◆ **Task statement**
Provide only the number of lines in the listing that contain the string "agent".
Records provided section start
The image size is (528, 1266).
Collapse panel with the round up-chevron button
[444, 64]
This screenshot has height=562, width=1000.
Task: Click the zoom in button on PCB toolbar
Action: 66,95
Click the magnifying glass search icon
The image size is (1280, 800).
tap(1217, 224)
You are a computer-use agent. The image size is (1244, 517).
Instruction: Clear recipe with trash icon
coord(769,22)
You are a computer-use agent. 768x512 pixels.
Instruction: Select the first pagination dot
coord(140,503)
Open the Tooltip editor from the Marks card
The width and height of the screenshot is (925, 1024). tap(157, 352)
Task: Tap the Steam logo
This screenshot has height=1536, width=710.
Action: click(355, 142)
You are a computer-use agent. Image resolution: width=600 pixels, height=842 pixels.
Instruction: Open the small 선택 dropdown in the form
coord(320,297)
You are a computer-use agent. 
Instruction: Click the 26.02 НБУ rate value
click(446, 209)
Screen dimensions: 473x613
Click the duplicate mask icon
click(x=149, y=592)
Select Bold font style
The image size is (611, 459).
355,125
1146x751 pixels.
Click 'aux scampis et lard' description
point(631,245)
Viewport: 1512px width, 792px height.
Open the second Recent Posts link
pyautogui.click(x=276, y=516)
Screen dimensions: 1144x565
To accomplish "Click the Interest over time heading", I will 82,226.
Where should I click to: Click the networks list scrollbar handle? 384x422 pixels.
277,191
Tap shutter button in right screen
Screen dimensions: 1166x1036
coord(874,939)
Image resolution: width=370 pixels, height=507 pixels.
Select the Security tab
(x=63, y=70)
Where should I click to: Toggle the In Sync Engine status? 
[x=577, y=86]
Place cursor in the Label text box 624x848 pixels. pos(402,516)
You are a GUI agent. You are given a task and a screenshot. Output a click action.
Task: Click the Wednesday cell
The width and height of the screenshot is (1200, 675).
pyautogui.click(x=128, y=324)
Records provided section end
◆ **Written reply**
5